Methods and findings: Using a mathematical model, we evaluated the possible impact of treating individuals with antimalarial drugs at regular intervals regardless of their infection status. We translated individual treatment strategies and drug pharmacokinetics into parasite population dynamic effects and show that immunity, treatment rate, drug decay kinetics, and presumptive treatment rate are important factors in the spread of drug-resistant parasites. Our model predicts that partially resistant parasites are more likely to spread in low-transmission areas, but fully resistant parasites are more likely to spread under conditions of high transmission, which is consistent with some epidemiological observations. We were also able to distinguish between spread of resistance due to treatment of symptomatic infections and that due to IPTi. We showed that IPTi could accelerate the spread of resistant parasites, but this effect was only likely to be significant in areas of low or unstable transmission.

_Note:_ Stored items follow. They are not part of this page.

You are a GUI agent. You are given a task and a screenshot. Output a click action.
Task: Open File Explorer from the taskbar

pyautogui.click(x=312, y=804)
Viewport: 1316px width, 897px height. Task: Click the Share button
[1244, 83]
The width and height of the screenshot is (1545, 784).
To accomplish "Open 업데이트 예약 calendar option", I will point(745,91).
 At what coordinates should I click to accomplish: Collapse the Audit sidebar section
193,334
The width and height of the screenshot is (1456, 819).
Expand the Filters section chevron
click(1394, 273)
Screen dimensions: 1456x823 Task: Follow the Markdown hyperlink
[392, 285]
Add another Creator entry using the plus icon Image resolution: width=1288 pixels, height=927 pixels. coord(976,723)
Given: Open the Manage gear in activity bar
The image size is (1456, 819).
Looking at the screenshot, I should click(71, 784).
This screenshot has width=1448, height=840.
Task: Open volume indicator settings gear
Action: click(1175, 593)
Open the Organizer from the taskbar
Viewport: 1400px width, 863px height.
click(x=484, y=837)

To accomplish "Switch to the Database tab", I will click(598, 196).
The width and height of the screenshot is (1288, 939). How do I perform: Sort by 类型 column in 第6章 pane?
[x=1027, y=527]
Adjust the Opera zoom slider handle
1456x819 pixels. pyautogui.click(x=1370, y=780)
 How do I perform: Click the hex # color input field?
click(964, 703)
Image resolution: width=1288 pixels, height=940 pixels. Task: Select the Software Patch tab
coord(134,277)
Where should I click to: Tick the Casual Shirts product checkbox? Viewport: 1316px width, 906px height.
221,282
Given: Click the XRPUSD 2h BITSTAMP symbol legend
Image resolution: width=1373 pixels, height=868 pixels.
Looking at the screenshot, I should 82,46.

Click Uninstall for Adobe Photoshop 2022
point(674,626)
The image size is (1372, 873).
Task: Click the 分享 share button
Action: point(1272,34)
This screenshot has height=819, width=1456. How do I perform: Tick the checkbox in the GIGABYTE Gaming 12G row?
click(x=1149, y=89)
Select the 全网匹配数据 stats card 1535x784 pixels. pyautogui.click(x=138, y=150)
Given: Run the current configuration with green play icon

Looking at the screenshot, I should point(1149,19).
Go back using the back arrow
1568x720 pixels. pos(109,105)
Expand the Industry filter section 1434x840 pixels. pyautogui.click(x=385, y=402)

Conclusions: The results presented here demonstrate the importance of considering both the half-life of a drug and the existing level of resistance when choosing a drug for IPTi. Drugs to which little or no resistance exists are not advisable for IPT in high-transmission areas, but IPTi is not likely to significantly impact the spread of highly resistant parasites in areas where partial resistance is already established. IPTi is more likely to accelerate the spread of resistance in high-transmission areas than is IPT in adults (i.e., pregnant women).